▶ PASSAGE SHOWN
When I was a kid, from a town which used to get very excited about Christmas, I would start keeping a diary every year.  Even if there wasn’t a diary in my pile of presents, I’d buy one in the New Year’s Sales (is that a proper noun, now?  Feels like one.)  and diligently write in it every day until the 4th.  Of January.

Until, that is, the release of Adrian Mole, aged 13 and 3/4.  He was a few years older than me, but it didn’t matter – I totally identified with him.  I wanted to be as funny as him, and as eloquent as him.  I was old enough to know he wasn’t real, a fiction of Sue Townsend’s imagination; but it didn’t matter.  My step-brother’s best man had to turn down the role of Adrian Mole, as he’d just signed another contract – so I knew even his TV character was played by an actor.  It didn’t matter.  I wanted to be like him.  So I put extra effort into my diaries, and they started lasting until at least the 8th.

Then, at grammar school, we were all given a blank exercise book, and told to cover it. It was to be our journal, to keep track of my emotions.   I foundout that you didn’t have to keep a diary every day, but could write in it when you had emotions you wanted to analyse.  That lasted for one entry, and that was something along the lines of “I don’t know what to say, I’m writing in my journal….”

▶ RECORDED DATA
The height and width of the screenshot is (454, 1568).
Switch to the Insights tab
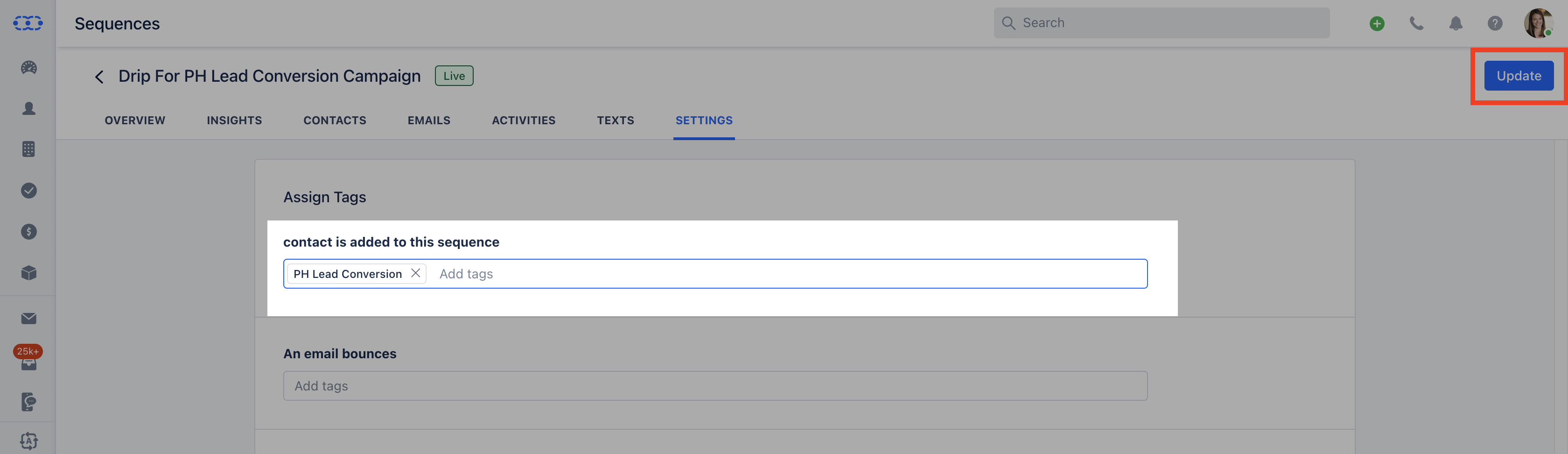click(x=234, y=121)
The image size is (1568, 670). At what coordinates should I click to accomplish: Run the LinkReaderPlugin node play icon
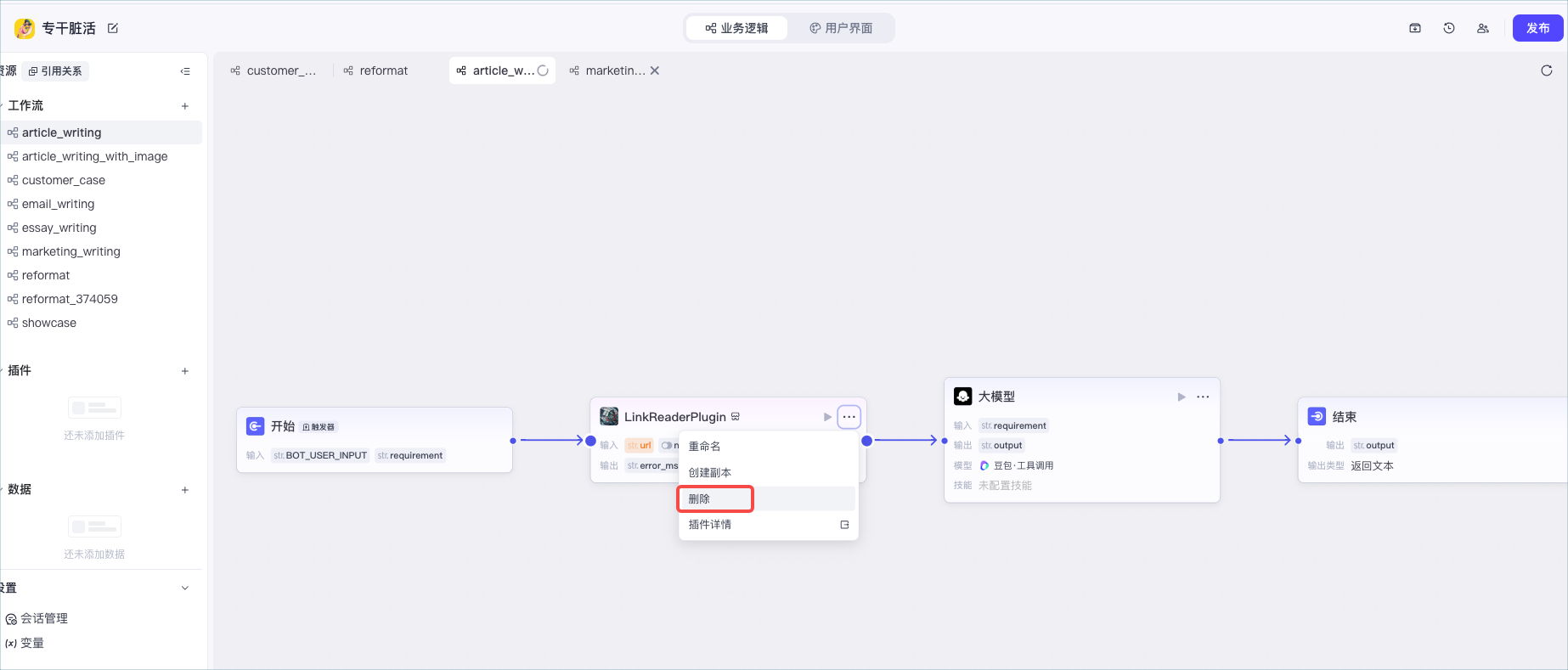827,417
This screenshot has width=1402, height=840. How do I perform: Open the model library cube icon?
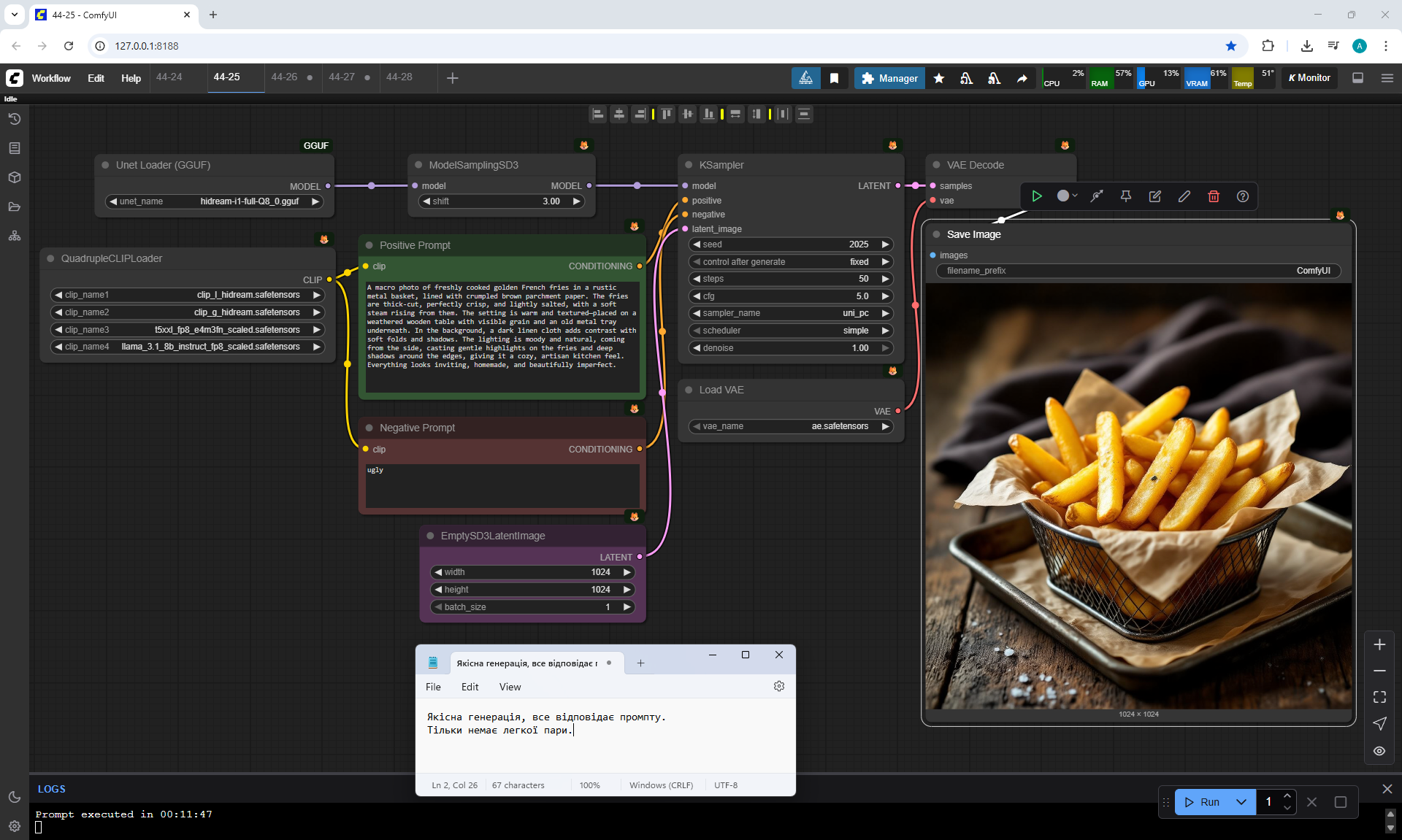(15, 177)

▶ GIVEN TASK
Carry on the passage about keeping diaries, picking up right after its final sentence. The rows have no connection to the passage about keeping diaries.

▶ OUTPUT FOR THIS TASK
At 16, I started exploring the attic, and found diaries left over from my dead grandmother.  A memorable one detailed her experiences whilst travelling in Scotland.  I thought, “I could write this well”, and realised I had nothing to remember any of my travels by.

At the age of 20, when I was doing a yoga diploma, I kept track in a diary of how yoga and meditation made me feel (homework).  I wrote chants in it, and drew hippy pictures to decorate the mantras.  Then I started writing about real life feelings in it.  Years later, when reading it, I realised there were two sides to it.  The happy side – where I tracked yoga things; and the miserable side, where I tracked relationships.  I realised, I only wrote in the journal when I was experiencing extremes of emotion.  And that it wasn’t funny, but it did help me to understand more about me.

Nothing worked.  Until, at the age of 37 and 7/12,  it finally happened!  I started a blog.  I didn’t mean to – but I was yet again trying to lose weight, and had started tracking my diet at Sparkpeople.  The first twelve entries are all titled with some type of food – since that’s what I was thinking of at the time (clearly exercise wasn’t high on my priority list)!   Then I started to digress, and blog about diving, sailing and the garden.  A visit to the Door Handle Souk made me realise what an enchanted life I was leading, so I blogged about it.  Then I realised I could share these experiences with my mum and the rest of my family, so I started blogging about almost everything.  But I couldn’t categorise it.  It was all in date order.

Then  I started studying at the OU.  And opened a blog on the OU site as a repository for homework.   That was fine, but there was no way to personalise or categorise blogs into the seperate courses.  Then I found WordPress, thanks to Sylvia, and I opened my own account.  A few weeks later, I imported my blogs from both Sparkpeople and OU, so it’s all in one place.  But categorised.  My homework is filed under H810, H800 or H807; depending on the course.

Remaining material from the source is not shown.